Cruisy, Sleepy, Melancholy: Sexual Disorientation in the Films of Tsai Ming-liang
- Author: Nicholas de Villiers
- Publisher: University of Minnesota Press
- Publication date: September 27, 2022
- Pages: 216
- ISBN: 9781517913182
- OCLC: 1325678329

= Cruisy, Sleepy, Melancholy =

2022 non-fiction book by Nicholas de Villiers

Cruisy, Sleepy, Melancholy: Sexual Disorientation in the Films of Tsai Ming-liang is a non-fiction book by Nicholas de Villiers. Published in 2022 by the University of Minnesota Press, it analyses the queer themes in the films of Tsai Ming-liang.

==Reception==
Cruisy, Sleepy, Melancholy was received positively by reviewers for the way in which it incorporated and built from pre-existing analysis of Tsai's work by Sara Ahmed, Kevin Moon, and José Esteban Muñoz.

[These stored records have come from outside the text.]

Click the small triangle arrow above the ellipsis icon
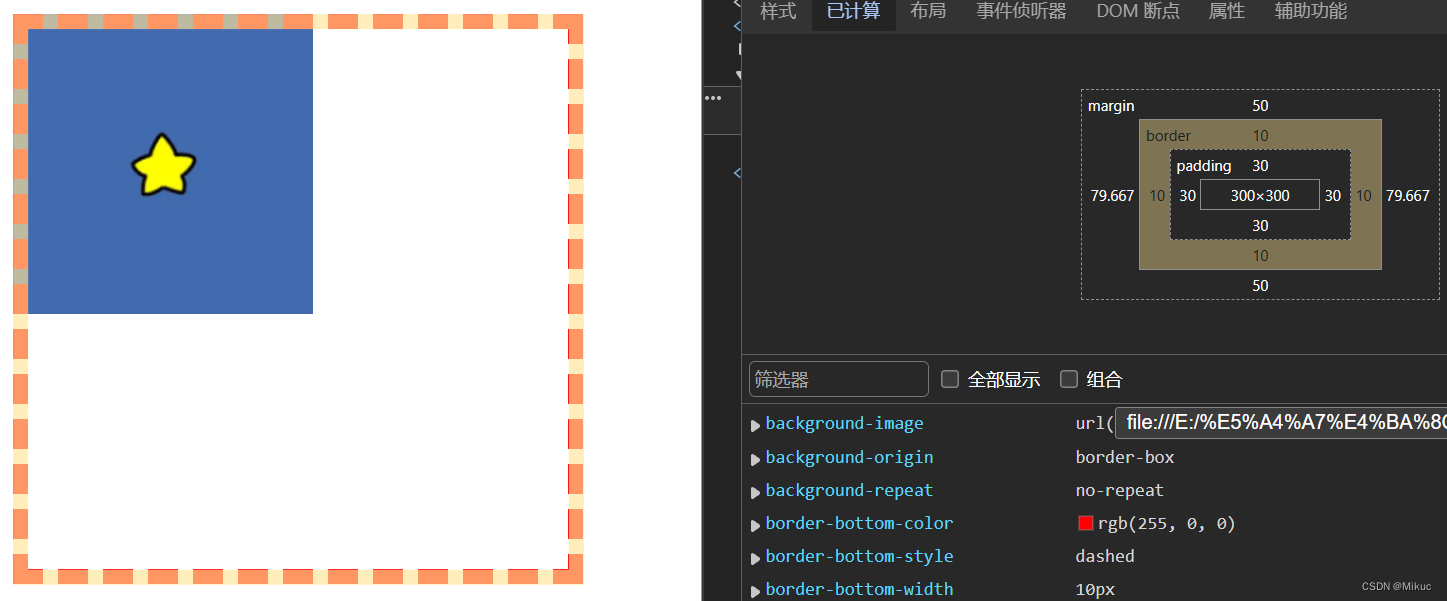 click(x=737, y=74)
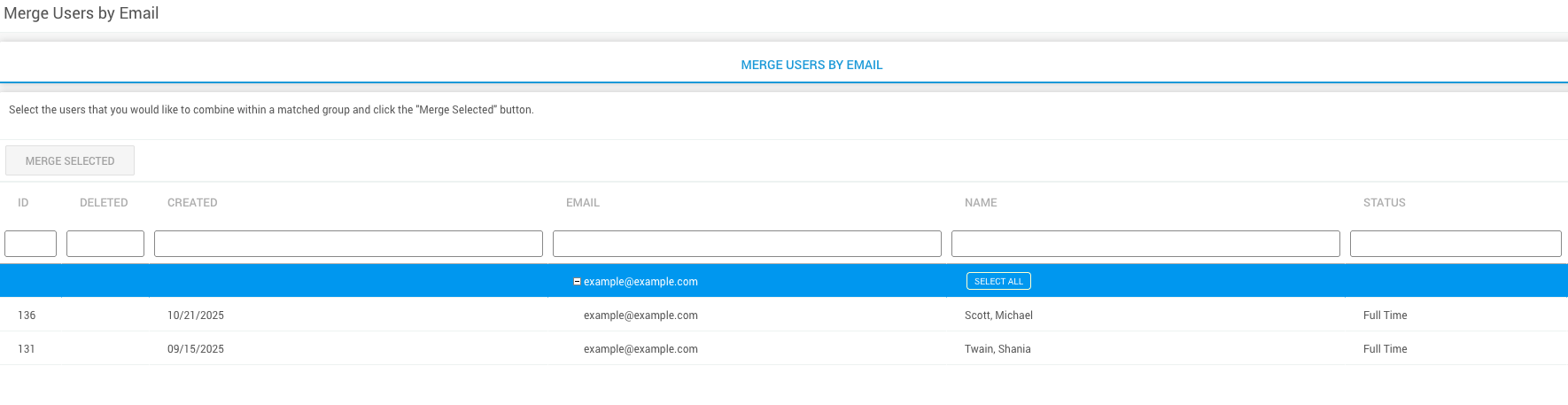Sort by the Email column header
Screen dimensions: 1568x405
[583, 203]
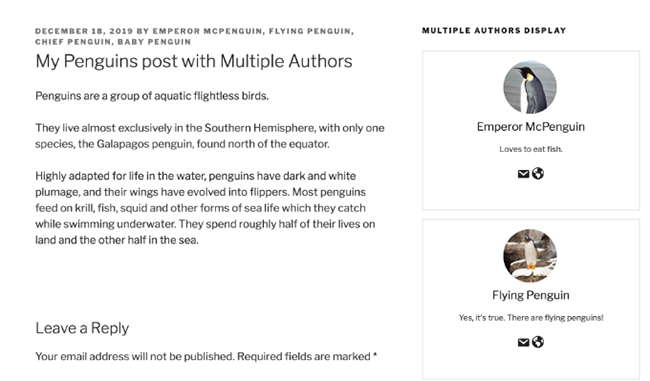Viewport: 650px width, 381px height.
Task: Click the December 18, 2019 post date
Action: (x=84, y=31)
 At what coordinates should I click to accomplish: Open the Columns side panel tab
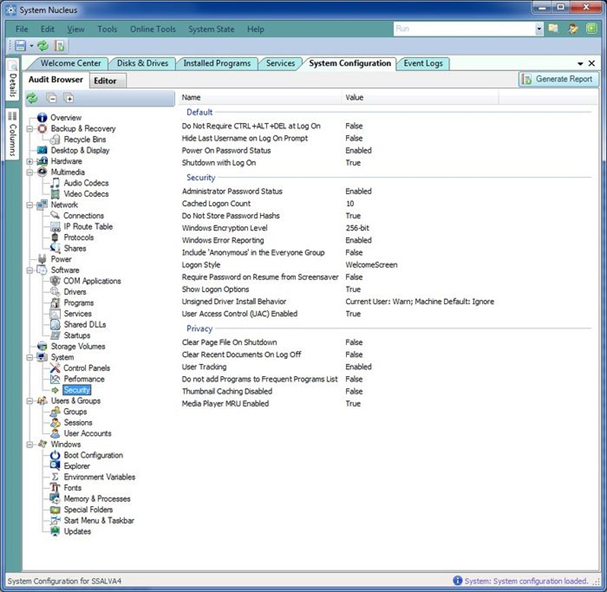12,133
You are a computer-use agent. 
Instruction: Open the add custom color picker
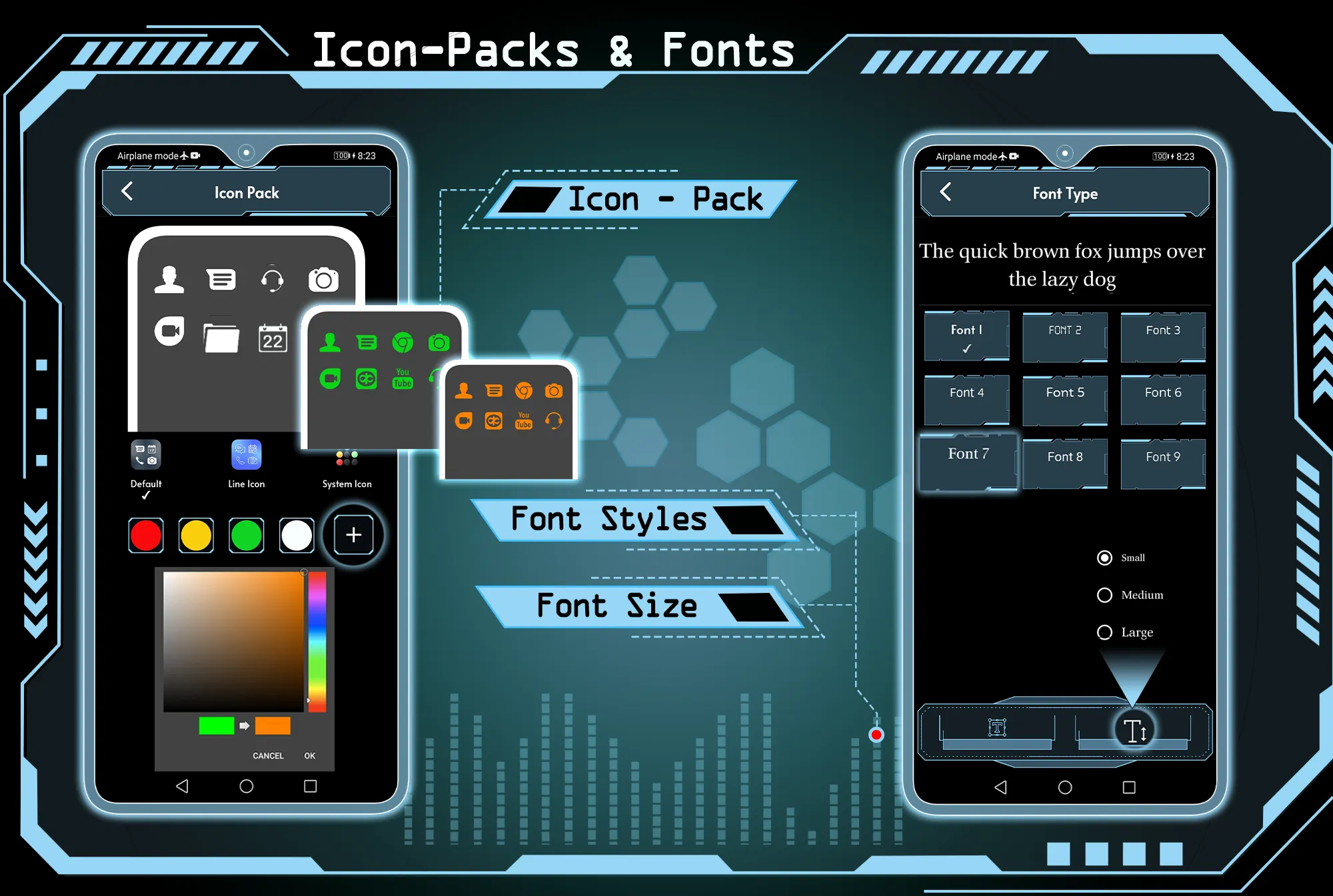pyautogui.click(x=354, y=534)
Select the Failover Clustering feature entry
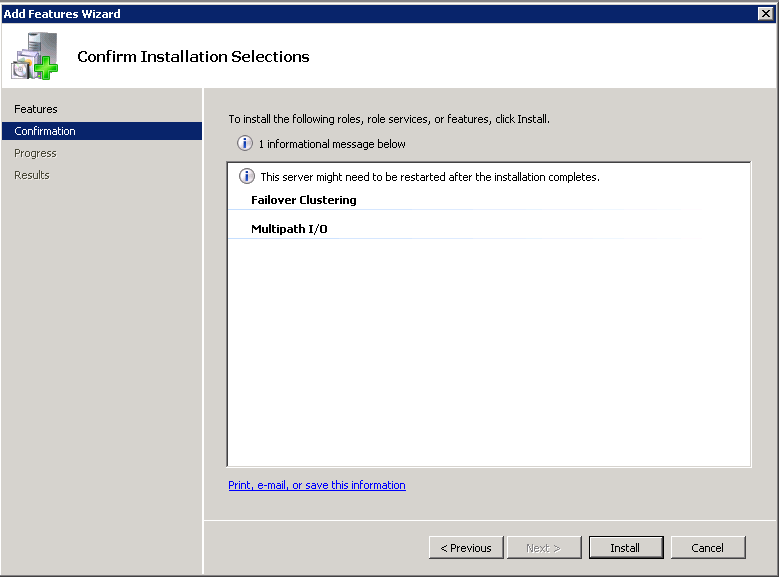 coord(304,200)
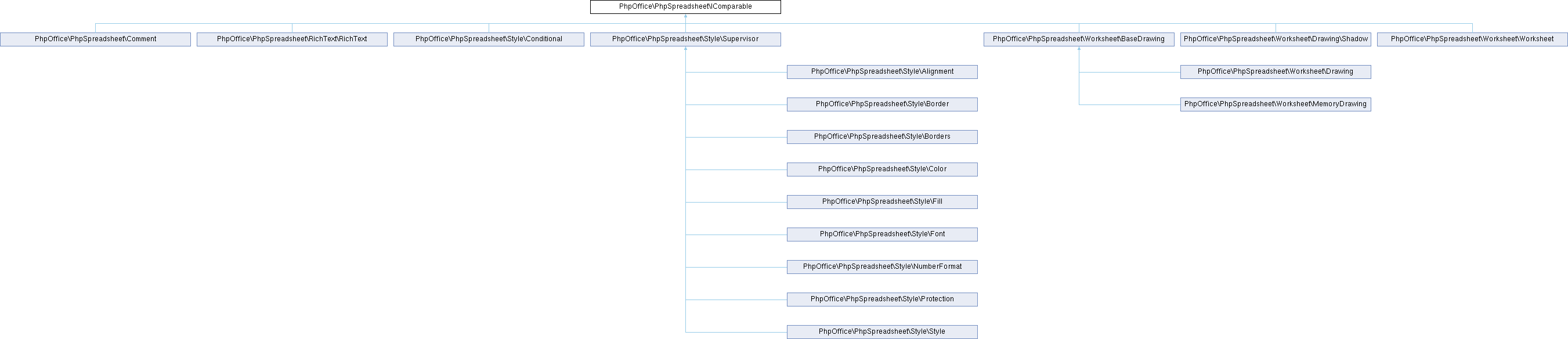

However, reviewers also felt that the book could be, at times, overly broad, with one saying that there were "surprising omissions" and another saying that they wished there the author had expanded more on his analysis of Brechtian alienation and ecocriticism in Tsai's work.

A review in QLQ claimed that, in spending an entire chapter analyzing the relationship between Tsai Ming-liang and actor Lee Kang-sheng, de Villiers had created foundation for the reader to understand his analysis of Tsai's 2015 film Afternoon.

Cruisy, Sleepy, Melancholy was reviewed in Film Quarterly.